YOUR OBJECTIVE:
In the passage about Ramadan below, on which day of the week does the children's school have a half-day?

TEXT SECTION:
::::
The fatigue also happens when I'm picking the kids up from school on Tuesdays. For some strange reason, their school has a half-day every Tuesday (I guess it helps the teachers get over the mid-week hump). I'd love to take the kids out to lunch and maybe even do something fun like go to a park or the ice skating rink in the mall but all the restaurants are closed and we can't eat in public until sunset. I'm hot and hungry and grumpy as hell and it's always a long and imagination-challenged afternoon. You'd think I could find something fun to do with my afternoon with the kids but during Ramadan it just doesn't happen.

I'm not Muslim, I don't fast. I have a huge amount of respect for my friends who do fast throughout this month, and do it with a strength, humility, patience, and devotion that I just can not comprehend. They surrender themselves to their faith, and I'm both awed by their efforts and frivolous enough to complain about how it inconveniences me. Maybe this is how husbands feel when watching their wives go through pregnancy: outside looking in at something inexplicable. How did my husband tolerate me though that process for all those months?
::::
RAW RECORDS:
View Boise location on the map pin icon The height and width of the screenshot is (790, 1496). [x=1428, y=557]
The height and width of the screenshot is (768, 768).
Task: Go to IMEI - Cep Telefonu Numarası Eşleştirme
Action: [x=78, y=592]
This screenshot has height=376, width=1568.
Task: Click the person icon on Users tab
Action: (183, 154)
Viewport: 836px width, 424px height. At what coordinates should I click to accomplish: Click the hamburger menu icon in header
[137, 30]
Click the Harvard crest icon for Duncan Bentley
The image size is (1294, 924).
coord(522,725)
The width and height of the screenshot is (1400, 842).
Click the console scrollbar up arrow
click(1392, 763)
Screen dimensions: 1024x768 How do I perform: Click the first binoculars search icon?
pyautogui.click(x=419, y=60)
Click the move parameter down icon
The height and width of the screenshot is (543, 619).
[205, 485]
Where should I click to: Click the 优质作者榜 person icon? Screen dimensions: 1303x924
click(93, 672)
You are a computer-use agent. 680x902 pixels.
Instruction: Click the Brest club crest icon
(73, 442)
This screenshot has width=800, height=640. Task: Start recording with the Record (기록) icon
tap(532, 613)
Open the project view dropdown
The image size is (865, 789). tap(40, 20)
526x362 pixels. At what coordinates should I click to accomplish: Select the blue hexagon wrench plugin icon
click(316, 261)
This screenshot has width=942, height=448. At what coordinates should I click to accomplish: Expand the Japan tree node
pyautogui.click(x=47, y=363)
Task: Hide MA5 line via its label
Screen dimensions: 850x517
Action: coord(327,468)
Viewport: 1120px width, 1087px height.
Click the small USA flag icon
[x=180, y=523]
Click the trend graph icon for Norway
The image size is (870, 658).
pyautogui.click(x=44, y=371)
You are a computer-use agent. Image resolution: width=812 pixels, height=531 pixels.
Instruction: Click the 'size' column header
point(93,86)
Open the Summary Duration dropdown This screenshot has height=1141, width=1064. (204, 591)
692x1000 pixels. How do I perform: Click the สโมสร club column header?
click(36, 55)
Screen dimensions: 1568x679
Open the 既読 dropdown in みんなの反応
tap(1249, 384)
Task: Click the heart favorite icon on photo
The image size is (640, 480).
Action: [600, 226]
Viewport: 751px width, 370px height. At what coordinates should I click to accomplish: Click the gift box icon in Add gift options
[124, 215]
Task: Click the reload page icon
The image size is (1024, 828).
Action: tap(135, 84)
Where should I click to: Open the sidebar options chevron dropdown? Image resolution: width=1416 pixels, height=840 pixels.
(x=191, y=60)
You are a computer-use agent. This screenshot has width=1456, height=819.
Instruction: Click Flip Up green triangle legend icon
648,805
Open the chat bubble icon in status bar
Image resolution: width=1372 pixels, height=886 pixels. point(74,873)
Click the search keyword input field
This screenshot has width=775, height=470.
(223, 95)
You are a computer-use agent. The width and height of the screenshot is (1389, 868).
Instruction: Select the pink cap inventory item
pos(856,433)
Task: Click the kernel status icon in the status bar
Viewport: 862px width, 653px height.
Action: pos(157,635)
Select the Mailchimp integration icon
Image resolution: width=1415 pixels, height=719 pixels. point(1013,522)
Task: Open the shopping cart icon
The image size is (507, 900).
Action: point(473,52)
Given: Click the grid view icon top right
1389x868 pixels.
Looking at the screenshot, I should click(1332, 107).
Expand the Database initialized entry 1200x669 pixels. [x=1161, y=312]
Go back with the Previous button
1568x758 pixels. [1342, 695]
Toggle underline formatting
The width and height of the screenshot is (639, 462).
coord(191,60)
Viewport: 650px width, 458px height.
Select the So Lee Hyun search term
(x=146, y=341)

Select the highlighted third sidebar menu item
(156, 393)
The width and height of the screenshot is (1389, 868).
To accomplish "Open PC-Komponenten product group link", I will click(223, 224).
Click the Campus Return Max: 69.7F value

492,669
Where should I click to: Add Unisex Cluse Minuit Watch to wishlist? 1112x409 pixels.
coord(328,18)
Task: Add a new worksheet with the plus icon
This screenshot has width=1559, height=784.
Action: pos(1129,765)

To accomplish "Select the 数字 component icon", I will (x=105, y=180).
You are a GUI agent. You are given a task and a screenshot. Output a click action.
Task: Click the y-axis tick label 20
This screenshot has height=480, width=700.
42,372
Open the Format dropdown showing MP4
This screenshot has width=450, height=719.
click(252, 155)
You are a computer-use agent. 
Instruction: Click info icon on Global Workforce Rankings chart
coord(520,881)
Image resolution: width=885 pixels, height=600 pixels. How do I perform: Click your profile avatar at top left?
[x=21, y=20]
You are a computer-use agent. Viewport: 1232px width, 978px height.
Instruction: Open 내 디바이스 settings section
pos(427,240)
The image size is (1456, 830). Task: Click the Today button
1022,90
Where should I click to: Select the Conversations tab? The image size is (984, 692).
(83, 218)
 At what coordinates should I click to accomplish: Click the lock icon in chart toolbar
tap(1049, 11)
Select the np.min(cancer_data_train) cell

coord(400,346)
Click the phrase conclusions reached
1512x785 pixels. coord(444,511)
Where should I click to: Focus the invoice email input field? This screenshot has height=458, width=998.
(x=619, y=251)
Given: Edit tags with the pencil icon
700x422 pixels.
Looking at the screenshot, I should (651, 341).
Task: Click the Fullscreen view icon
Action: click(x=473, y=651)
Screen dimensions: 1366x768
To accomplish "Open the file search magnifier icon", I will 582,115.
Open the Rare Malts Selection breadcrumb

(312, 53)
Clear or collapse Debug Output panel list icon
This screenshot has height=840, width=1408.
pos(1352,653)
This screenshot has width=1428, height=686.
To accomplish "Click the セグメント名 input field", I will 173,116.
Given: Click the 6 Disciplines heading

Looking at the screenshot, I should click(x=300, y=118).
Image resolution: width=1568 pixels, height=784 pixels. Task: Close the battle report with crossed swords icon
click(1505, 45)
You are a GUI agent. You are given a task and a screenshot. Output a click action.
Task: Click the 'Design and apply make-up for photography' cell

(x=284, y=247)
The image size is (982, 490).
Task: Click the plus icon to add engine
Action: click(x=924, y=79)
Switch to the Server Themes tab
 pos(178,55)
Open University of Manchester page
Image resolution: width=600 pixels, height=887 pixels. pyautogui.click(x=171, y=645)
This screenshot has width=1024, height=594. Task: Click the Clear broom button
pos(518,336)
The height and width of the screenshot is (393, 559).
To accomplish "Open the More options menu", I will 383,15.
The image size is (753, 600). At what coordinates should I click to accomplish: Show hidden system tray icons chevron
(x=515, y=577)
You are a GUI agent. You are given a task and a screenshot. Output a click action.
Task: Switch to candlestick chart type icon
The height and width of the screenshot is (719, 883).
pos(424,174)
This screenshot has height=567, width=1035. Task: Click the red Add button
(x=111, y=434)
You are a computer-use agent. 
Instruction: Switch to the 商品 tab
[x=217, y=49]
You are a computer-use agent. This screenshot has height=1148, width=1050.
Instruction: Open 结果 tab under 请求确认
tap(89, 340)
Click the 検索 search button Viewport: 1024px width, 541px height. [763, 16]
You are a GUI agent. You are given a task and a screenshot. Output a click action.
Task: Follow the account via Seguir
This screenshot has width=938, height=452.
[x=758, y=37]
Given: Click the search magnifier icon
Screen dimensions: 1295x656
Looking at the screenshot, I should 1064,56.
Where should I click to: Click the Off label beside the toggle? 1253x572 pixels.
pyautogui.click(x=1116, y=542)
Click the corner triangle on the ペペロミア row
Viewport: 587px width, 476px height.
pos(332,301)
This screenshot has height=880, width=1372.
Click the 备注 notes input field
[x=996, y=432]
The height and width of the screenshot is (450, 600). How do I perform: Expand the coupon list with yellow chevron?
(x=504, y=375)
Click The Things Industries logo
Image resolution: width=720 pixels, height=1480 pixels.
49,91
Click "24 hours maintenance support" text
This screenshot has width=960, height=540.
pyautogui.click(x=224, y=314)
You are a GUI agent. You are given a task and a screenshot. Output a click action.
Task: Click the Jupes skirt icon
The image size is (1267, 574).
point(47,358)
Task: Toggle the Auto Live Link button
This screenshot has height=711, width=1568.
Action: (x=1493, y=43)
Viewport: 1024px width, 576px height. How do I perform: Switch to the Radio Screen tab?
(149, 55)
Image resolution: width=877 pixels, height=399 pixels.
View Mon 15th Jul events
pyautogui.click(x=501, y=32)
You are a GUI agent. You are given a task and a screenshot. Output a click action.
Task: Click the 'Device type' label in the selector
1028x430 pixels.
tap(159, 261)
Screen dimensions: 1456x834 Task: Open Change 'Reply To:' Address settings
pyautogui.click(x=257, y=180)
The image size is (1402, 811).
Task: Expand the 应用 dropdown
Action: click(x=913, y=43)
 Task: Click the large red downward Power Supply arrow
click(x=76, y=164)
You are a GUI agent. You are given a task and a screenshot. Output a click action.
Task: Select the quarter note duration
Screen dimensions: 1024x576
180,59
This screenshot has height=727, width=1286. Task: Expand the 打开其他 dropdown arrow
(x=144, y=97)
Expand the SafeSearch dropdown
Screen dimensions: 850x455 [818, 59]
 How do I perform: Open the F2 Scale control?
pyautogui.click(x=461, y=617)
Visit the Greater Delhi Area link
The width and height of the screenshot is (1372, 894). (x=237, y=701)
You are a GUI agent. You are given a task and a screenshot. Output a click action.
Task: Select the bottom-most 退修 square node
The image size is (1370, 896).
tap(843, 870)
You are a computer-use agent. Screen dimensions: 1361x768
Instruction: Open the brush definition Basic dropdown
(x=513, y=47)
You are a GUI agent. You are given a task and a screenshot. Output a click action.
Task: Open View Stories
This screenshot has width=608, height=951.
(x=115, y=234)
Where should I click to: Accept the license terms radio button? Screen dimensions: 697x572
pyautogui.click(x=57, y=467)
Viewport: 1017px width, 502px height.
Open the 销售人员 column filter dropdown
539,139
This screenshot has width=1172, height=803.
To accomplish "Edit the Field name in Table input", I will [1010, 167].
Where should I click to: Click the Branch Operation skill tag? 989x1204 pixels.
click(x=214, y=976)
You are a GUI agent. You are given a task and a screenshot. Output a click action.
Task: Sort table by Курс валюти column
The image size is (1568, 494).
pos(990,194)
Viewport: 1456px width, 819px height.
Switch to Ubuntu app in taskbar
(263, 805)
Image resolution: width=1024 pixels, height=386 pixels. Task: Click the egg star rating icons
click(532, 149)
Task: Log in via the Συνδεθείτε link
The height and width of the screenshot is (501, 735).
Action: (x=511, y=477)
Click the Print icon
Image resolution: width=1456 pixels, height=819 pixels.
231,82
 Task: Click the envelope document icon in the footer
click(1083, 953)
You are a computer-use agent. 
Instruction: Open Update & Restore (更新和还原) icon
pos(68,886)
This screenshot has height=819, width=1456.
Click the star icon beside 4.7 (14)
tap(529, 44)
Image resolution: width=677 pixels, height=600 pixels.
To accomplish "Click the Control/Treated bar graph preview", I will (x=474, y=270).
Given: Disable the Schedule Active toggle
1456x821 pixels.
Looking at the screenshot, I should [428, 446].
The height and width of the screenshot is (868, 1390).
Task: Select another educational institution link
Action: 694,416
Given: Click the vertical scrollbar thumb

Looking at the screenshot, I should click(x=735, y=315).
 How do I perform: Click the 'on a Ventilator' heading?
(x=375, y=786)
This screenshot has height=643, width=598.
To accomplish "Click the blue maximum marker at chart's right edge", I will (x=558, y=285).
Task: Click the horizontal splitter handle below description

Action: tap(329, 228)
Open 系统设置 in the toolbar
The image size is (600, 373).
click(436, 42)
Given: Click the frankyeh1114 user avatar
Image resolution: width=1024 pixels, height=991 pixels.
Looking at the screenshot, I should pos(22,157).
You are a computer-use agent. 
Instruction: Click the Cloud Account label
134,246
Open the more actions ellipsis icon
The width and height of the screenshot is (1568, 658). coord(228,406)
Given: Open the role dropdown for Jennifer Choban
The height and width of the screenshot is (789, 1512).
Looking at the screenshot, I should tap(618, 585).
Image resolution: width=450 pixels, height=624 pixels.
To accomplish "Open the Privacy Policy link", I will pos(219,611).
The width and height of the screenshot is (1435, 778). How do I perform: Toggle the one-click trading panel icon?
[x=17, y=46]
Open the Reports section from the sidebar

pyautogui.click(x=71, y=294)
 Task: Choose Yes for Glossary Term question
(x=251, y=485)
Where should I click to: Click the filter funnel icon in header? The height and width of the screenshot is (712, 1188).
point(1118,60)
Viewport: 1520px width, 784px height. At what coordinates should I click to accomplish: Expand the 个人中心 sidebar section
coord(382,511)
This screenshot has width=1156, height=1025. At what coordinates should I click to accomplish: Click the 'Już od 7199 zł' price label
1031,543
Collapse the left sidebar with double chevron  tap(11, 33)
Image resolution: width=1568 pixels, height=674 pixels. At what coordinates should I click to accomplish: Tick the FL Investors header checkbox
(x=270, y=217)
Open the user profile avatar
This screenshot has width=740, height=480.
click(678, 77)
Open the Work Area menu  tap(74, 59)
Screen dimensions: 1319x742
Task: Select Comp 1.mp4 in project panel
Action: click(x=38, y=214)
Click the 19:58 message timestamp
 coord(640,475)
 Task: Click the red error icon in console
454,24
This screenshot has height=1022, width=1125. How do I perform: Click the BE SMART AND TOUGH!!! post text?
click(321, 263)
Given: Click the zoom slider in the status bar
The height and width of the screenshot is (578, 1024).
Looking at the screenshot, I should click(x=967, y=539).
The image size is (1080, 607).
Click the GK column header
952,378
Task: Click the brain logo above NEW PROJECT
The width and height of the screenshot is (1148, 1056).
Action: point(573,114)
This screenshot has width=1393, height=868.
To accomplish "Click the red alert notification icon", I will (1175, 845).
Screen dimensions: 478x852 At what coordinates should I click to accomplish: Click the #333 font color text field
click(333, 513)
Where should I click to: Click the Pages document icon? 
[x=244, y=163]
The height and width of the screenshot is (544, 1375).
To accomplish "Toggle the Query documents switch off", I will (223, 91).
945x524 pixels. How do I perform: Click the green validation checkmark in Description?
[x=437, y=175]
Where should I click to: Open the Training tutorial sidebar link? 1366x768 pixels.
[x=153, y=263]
::::
WRITTEN SOLUTION:
Tuesday.